The Panda algorithm name came from one of the key engineers involved with it, and it’s more than likely that Penguin originated from a similar source. One of my favorite Penguin naming theories is that it pays homage to The Penguin, from DC’s Batman.
Minor weather report: We pushed 1st Penguin algo data refresh an hour ago. Affects <0.1% of English searches. Context: http://t.co/ztJiMGMi
— Matt Cutts (@mattcutts) May 26, 2012
Prior to the Penguin algorithm, link volume played a larger part in determining a webpage’s scoring when crawled, indexed, and analyzed by Google.
This meant when it came to ranking websites by these scores for search results pages, some low-quality websites and pieces of content appeared in more prominent positions of the organic search results than they should have.
Why Google Penguin Was Needed
Google’s war on low-quality started with the Panda algorithm, and Penguin was an extension and addition to the arsenal to fight this war.
Penguin was Google’s response to the increasing practice of manipulating search results (and rankings) through black hat link building techniques.

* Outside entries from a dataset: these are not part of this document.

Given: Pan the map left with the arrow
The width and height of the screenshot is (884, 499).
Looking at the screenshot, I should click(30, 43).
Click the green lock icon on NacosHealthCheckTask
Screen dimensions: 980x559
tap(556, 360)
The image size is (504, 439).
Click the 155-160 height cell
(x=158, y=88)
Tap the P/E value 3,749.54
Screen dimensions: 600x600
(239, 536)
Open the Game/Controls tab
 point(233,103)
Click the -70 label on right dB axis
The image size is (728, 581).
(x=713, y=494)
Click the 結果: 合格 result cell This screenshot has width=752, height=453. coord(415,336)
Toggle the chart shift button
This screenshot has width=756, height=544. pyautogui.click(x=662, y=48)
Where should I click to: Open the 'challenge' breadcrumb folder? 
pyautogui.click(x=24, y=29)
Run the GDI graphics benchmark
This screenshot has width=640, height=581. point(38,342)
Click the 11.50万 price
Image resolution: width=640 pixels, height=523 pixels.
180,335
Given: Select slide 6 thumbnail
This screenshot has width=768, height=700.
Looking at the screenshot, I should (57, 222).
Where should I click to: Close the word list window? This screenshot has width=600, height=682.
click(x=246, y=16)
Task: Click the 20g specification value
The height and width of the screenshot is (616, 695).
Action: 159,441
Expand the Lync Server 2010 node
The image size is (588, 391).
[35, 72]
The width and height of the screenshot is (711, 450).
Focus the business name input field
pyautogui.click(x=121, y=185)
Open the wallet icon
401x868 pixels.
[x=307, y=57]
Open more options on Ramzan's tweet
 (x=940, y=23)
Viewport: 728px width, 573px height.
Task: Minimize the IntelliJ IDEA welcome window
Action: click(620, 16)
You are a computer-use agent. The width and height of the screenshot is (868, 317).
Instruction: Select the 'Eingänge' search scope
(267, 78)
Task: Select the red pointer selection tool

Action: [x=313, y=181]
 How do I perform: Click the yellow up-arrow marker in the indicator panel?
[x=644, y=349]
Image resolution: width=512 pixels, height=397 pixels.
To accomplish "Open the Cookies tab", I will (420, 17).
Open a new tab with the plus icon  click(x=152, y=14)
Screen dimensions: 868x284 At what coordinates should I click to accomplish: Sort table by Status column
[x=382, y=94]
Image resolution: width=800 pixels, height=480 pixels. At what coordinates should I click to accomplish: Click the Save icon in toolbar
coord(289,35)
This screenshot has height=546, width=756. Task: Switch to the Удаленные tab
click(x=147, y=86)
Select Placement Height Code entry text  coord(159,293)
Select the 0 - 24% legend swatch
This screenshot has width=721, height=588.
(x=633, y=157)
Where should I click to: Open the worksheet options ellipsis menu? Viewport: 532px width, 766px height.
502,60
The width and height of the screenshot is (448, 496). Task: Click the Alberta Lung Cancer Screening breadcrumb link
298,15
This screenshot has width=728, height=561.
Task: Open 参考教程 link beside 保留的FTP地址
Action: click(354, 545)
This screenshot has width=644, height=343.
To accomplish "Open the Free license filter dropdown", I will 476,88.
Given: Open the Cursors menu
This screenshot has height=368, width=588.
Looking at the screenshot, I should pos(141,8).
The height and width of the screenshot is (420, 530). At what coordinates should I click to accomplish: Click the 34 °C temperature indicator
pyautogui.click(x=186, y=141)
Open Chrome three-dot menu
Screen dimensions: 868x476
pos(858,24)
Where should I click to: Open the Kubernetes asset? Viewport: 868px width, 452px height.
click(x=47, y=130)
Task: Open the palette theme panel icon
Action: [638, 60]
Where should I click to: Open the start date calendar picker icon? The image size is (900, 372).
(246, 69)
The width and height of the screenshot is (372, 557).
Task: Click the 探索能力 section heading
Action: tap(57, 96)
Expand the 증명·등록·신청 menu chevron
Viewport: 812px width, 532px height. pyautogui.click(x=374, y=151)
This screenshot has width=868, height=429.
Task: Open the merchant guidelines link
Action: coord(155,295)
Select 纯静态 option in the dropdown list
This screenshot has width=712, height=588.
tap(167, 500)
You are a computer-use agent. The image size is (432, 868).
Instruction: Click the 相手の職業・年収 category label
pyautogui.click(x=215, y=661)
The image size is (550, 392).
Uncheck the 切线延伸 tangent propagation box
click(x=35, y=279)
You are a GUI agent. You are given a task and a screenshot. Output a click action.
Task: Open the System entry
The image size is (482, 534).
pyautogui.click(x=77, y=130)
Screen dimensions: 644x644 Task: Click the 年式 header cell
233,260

Cutts, speaking at the SMX Advanced 2012 conference, said:
We look at it something designed to tackle low-quality content. It started out with Panda, and then we noticed that there was still a lot of spam and Penguin was designed to tackle that.
The algorithm’s objective was to gain greater control over, and reduce the effectiveness of, a number of black hat spamming techniques.
By better understanding and process the types of links websites and webmasters were earning, Penguin worked toward ensuring that natural, authoritative and relevant links rewarded the websites they pointed to, while manipulative and spammy links were downgraded.
Penguin only deals with a site’s incoming links. Google only looks at the links pointing to the site in question and does not look at the outgoing links at all from that site.
Initial Launch & Impact
When Penguin first launched in April 2012, it affected more than 3 percent of search results, according to Google’s own estimations.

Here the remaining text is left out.